- Given task A -
Repeat the stretch of the listing below from the line containing "The width and height of the screenshot is (1680, 1050)." through the line containing "The width and height of the screenshot is (1916, 1012).", keeping every line unchanged.

- Passage to read -
Theorizing that a Quantum Leap reboot could once again tackle social issues and provide hours of thought-provoking television, while also providing nostalgia-trips for the Millennial generation, Leah Schnelbach stepped into this article… and wrote a list of things she’d like to see in a new Quantum Leap.

 

1. Sam Beckett and Al Calavicci!

Quantum Leap Beauty Pageant

I know a few people are losing their minds at the word “reboot,” because it implies a Quantum Leap without Sam and Al, so let me begin here: Dr. Sam Beckett and Admiral Al “Bingo” Calavicci should definitely make appearances. According to Scott Bakula, Sam is still leaping around in time, so having him cross paths with a new Leaper makes sense, and would give a wonderful sense of continuity to a new show. And even though Admiral Al Calavicci is probably retired by now, he could still consult on Project Quantum Leap. I want to see how that fashion sense has evolved. Hell, maybe they could use a reboot to undo that finale…

 

2. A Leaper and Hologram Who Are Not Sam Beckett and Al Calavicci

Evil Leapers

When Joel Hodgson announced that MST3K was coming back with an all-new cast, many MSTies expressed concern. Likewise, the addition of agents Miller and Einstein to The X-Files was largely met with derision. So please understand that I am treading very cautiously here when I say that my theoretical Quantum Leap reboot would need a new Leaper. One of the problems with the original show is that it emphatically falls into a “white savior” pattern. Dr. Sam Beckett, the highly intelligent, handsome, able-bodied, heterosexual, extremely white male leaps into a whole array of people, learns about their pain, and fixes their problems. How great would it be if we had a woman of color leaping around? Or if the show tackled body dysmorphia issues head on by casting a trans actor? And I personally love Al’s womanizing persona (because all the leering is balanced by his ardent feminism) but how much fun would it be to gender swap that? Actually, we already know, because the show did it with Zoey, and it was great. Of course, my theoretical reboot is dependent on the idea that we find an actor who is as multifaceted (and game) as Scott Bakula.

- Items from a data source -
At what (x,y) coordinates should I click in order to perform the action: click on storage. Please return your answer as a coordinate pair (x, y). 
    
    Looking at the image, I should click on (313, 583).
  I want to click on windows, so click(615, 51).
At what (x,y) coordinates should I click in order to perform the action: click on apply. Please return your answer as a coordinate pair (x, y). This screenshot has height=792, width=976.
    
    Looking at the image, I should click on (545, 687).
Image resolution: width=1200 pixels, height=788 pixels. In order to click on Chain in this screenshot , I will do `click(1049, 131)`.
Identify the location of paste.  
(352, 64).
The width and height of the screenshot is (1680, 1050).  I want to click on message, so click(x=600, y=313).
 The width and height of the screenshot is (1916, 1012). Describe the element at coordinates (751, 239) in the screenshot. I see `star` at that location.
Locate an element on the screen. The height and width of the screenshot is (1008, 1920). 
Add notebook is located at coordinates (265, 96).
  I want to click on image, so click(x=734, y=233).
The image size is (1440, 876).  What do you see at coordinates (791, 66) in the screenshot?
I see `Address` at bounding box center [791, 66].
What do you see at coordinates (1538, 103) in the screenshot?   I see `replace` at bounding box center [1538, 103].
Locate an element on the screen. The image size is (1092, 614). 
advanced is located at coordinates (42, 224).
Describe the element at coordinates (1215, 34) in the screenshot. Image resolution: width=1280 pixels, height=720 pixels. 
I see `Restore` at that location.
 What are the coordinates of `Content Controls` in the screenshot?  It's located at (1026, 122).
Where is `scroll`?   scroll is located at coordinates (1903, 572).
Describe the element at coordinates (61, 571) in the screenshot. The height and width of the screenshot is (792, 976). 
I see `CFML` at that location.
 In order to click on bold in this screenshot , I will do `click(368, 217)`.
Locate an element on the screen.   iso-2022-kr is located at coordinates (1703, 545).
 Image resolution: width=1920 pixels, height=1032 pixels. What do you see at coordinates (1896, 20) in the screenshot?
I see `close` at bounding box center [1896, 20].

- Given task B -
Reproduce the stretch of the Quantum Leap reboot article from "Theorizing that a" through "new Quantum Leap." word for word.

- Exercise output A -
The width and height of the screenshot is (1680, 1050).  I want to click on message, so click(x=600, y=313).
 The width and height of the screenshot is (1916, 1012). Describe the element at coordinates (751, 239) in the screenshot. I see `star` at that location.

- Exercise output B -
Theorizing that a Quantum Leap reboot could once again tackle social issues and provide hours of thought-provoking television, while also providing nostalgia-trips for the Millennial generation, Leah Schnelbach stepped into this article… and wrote a list of things she’d like to see in a new Quantum Leap.